The invention belongs to the field of intelligent control and provides a sampling control method of multi-intellectual body system consistency. By using delay decomposition technology, the invention provides a novel consistency algorithm, i.e. a sampling control protocol of first-order multi-intellectual body system consistency with delay state derivative feedback. Based on the study on sampling data control, an appropriate sampling period is searched by using a stability theory and an algebraic graph theory of a linear system, and the necessary and sufficient conditions of gradually realizing average consistency of the first-order multi-intellectual body system consistency with the delay state derivative feedback are respectively discussed. The method has the advantages that the original protocol of a delay state derivative which is approximately calculated by using numerical differentiation is substituted, the appropriate sampling period is selected to ensure the realization of the consistency, and the necessary and sufficient conditions of gradually realizing the average consistency of the first-order multi-intellectual body system consistency with the delay state derivative feedback are respectively discussed, so that the stability of the system is improved.

Description

The conforming sampling control method of multi-agent system
One, technical field
The present invention is the conforming sampling control method of multi-agent system, belongs to field of intelligent control.
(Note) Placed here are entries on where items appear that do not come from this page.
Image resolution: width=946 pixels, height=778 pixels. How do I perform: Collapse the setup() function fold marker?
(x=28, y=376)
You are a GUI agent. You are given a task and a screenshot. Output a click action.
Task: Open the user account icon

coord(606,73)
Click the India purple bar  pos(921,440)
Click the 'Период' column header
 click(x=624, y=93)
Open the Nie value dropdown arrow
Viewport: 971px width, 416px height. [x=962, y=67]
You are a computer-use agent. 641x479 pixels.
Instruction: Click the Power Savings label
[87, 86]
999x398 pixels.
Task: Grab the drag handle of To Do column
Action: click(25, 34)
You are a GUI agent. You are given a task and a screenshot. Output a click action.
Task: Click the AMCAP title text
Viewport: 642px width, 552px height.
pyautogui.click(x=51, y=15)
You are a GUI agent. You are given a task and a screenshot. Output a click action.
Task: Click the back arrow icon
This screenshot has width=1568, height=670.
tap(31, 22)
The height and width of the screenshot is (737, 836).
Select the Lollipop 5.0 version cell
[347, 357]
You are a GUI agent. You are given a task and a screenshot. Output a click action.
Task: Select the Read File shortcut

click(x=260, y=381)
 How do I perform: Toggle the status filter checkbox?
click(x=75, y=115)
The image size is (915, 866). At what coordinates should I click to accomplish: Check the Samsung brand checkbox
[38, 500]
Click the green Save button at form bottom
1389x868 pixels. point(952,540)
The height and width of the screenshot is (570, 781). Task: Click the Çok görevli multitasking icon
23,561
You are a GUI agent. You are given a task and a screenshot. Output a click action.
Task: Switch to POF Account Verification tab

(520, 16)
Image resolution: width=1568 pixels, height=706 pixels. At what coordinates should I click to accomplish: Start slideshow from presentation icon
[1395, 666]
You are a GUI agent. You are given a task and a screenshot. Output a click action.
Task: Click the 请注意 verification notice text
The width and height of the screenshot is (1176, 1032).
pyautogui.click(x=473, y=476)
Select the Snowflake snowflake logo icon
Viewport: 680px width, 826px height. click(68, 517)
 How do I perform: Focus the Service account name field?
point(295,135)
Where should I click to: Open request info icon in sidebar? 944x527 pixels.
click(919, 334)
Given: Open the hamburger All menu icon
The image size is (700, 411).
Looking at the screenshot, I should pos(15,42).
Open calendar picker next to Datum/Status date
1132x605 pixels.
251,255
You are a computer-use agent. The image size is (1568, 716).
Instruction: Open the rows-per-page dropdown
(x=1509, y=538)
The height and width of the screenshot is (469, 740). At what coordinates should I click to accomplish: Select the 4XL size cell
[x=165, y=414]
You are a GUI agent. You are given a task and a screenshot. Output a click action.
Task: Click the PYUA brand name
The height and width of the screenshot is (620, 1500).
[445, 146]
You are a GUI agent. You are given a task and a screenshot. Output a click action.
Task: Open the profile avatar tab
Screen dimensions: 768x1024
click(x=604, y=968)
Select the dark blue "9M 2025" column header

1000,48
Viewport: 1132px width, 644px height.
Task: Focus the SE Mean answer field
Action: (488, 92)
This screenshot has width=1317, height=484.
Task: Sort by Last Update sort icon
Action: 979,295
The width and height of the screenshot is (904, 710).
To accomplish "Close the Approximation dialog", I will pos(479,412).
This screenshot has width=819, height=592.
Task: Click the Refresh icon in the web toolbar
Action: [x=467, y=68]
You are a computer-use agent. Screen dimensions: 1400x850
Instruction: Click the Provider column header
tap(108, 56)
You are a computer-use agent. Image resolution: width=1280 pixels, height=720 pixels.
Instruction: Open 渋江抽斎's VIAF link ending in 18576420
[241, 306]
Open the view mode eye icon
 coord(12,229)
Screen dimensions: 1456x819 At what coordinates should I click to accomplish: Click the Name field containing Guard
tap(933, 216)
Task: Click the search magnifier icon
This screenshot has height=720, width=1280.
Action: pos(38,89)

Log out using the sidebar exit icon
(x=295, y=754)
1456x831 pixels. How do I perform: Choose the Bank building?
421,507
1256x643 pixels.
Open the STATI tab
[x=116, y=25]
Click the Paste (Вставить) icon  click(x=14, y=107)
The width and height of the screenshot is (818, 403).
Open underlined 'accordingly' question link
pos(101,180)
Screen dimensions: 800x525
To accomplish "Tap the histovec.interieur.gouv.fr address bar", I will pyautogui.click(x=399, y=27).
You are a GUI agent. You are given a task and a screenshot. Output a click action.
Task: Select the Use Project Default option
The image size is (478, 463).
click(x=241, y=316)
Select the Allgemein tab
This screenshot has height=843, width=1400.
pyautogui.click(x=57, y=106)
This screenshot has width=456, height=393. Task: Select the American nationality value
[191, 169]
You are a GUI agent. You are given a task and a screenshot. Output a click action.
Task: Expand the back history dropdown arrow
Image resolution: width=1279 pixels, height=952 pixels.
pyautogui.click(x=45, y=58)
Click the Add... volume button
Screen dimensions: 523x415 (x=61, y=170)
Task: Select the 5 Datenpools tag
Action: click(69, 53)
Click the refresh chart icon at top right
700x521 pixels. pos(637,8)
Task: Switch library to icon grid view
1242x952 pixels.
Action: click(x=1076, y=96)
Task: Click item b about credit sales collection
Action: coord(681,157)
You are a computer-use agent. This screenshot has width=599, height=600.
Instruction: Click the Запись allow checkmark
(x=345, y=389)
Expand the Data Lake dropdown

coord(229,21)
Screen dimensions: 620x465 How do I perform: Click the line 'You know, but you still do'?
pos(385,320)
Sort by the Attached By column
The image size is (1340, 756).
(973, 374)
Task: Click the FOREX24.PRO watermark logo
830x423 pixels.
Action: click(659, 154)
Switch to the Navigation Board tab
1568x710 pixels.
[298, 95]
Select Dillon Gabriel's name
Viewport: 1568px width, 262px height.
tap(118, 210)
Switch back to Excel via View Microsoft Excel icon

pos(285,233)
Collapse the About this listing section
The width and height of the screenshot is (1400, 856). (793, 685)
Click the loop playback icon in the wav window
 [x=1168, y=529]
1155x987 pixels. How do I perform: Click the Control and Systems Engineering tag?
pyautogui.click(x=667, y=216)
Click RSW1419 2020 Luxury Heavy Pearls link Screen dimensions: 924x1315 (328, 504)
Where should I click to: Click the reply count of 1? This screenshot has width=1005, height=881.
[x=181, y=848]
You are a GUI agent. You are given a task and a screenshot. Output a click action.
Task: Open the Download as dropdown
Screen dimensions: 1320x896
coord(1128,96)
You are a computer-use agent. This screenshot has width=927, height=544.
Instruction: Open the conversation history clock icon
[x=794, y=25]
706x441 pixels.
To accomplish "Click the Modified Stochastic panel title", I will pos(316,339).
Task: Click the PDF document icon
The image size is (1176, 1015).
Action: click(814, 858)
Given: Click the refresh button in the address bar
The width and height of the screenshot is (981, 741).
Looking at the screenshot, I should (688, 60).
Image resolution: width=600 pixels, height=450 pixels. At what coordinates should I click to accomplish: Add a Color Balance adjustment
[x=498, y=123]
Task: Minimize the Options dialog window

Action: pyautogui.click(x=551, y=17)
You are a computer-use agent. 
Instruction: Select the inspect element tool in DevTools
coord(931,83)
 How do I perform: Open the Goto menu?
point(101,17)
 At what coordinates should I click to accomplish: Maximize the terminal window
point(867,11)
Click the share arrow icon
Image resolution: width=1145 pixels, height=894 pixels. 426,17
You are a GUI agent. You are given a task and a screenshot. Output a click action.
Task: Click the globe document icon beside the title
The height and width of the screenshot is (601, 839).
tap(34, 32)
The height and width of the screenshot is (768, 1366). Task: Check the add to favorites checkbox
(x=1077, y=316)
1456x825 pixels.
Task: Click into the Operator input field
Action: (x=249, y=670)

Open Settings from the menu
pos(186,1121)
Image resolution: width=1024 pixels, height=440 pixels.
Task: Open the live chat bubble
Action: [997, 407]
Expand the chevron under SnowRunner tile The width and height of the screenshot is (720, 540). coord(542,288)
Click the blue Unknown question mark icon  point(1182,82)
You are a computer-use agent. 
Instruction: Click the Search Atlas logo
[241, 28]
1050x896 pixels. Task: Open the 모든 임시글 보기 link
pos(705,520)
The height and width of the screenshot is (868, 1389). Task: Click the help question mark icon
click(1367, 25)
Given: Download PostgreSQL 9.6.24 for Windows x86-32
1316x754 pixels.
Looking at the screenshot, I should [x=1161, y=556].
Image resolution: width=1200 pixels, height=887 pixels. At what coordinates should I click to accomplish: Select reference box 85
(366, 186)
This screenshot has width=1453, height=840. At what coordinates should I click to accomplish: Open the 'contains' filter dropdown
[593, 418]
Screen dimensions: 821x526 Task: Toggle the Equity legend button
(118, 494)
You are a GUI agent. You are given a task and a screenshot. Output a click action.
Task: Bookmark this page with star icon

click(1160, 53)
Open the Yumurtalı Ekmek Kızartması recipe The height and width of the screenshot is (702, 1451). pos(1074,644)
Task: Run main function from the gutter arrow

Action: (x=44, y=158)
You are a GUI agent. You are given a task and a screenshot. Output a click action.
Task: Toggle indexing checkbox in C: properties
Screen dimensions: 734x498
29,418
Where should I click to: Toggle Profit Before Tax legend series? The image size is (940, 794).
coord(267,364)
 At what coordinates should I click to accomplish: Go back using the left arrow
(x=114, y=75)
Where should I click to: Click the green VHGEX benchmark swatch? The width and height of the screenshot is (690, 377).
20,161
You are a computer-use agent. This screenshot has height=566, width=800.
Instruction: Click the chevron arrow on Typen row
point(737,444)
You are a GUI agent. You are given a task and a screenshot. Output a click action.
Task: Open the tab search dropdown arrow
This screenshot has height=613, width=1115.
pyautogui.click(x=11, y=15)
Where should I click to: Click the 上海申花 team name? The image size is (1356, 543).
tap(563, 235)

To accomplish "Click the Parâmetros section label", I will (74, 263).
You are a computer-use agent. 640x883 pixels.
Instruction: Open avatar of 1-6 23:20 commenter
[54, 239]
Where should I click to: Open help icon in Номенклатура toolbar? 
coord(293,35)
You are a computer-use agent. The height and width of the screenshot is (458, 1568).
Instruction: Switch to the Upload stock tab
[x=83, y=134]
Two, background technology
Multi-agent system is the emerging complication system science that development in recent years is got up, and it is also a comprehensive cross discipline that relates to biology, mathematics, physics, control, computing machine, communication and artificial intelligence simultaneously.The Harmonic Control of multi-agent system has obtained the extensive concern from the researcher in these fields at present.
We study the distributed collaboration control of multi-agent system, it is not only the inherent law in order to disclose the many physical phenomenons of occurring in nature, that the more important thing is that utilization obtains instructs our activity better to the understanding of its inherent law, serves better human society.Nowadays, the distributed collaboration control of multi-agent system has been applied to many fields, as troop, assemble, swarm, the Collaborative Control of the congestion control of formation control, distributed sensor networks, communication network, push-button aircraft and attitude harmony etc.
In practice, replace current manual system with multi-agent system and can save significantly production cost, and safer; In addition, colony has also stimulated the application of multi-agent system in engineering by the part feature that obtains community superiority that cooperates.In military field, adopt aerial unmanned machine system fight and scout, can reduce personnel's injures and deaths, can also there is the maneuverability of superelevation overload, be conducive to attack and break away from threat; At civil area, multi-agent system can complete the task that resource exploration, the condition of a disaster scouting, communication repeating, environmental monitoring etc. are heavy, repeat or have certain risk, for example autonomous travelling car system, automatic high speed highway system, space development and detection, seafari, sensor network etc.And, infer according to brainstrust, " 21 century may become the unmanned war epoch ", that is to say, on future battlefield, automatic technology will be used on a large scale, to link together by multi-agent system with semi-autonomous ground, aerial and marine optimal in structure of various autonomies, finishes the work jointly with combatant, and this will be a kind of incontrovertible development trend.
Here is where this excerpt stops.